Of course there was nothing poor, weak, or oppressed about Richard Leopold and Nathan Loeb, two children of Chicago aristocracy who ruthlessly murdered a young neighborhood boy in 1924. In this case “the larger goal” at stake was Darrow himself, who was constantly strapped for cash and needed the high-profile case to stay afloat. Darrow successfully saved the boys lives—they received life in prison—but his remuneration, $30,000, was only a fraction of what was expected. Still, Darrow made a show for civil liberties: “Darrow urged the judge to join him in rejecting capital punishment and rendering a decision that demonstrated that all life is worth saving.”

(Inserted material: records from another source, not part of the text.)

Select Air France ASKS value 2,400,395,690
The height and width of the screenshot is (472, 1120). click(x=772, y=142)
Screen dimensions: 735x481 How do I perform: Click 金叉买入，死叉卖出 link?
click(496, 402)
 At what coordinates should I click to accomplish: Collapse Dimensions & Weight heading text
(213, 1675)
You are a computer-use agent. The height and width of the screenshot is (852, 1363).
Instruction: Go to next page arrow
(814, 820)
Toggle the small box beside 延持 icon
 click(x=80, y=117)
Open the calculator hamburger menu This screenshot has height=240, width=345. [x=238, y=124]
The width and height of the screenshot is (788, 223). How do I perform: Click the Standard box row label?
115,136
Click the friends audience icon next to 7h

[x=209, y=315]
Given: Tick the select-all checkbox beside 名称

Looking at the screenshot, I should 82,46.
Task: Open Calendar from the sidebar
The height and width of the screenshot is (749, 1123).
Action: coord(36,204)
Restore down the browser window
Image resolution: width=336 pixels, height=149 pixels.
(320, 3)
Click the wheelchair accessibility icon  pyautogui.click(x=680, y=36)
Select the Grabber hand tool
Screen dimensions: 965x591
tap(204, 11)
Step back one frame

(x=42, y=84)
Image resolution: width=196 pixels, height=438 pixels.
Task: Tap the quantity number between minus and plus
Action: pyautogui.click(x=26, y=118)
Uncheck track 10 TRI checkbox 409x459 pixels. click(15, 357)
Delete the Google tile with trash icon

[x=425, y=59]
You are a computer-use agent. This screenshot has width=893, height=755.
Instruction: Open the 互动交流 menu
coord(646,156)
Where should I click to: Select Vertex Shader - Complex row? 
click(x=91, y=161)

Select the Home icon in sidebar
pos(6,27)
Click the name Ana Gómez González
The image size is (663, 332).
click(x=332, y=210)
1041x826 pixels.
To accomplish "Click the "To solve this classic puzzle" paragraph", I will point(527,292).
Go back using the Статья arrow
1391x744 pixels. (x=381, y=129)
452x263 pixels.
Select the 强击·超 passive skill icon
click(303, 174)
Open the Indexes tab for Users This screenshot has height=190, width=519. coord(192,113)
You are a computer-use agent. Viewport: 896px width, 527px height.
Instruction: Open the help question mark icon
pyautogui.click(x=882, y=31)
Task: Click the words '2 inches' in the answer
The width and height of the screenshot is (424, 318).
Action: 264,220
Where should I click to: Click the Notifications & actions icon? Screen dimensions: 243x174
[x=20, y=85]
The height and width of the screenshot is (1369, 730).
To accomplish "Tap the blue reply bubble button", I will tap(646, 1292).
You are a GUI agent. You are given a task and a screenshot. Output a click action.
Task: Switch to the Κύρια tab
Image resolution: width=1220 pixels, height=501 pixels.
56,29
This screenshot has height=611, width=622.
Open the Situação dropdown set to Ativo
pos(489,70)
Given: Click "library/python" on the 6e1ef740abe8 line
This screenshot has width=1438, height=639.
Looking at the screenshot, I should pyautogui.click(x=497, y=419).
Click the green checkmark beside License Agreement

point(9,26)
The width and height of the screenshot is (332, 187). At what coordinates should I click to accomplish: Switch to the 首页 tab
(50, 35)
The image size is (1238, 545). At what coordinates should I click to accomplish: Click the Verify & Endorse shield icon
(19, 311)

In both practice and temperament Kersten’s Darrow is an artful crank; a “hopeful pessimist,” as the author says, unafraid to cast aside concepts and people in service of an overarching progressivism. Like an artist, Darrow the public speaker created compelling images that shook the taken-for-granted world of his audience—in this case, a jury’s notion of guilt or innocence. Kersten reports of these events in a gripping, edge-of-the-seat narrative, which—like Darrow’s life—is action-packed to the end. In an afterword, Kersten refuses to conjecture about where Darrow might stand on civil rights in the post-September 11 era. “Darrow and his commitments were malleable,” he says. “Yet there is something irreducible about him too. For five decades, an amazingly long time in American politics, he fought to expand liberties, rights and freedoms so that average people could have a fair chance of living the American dream.”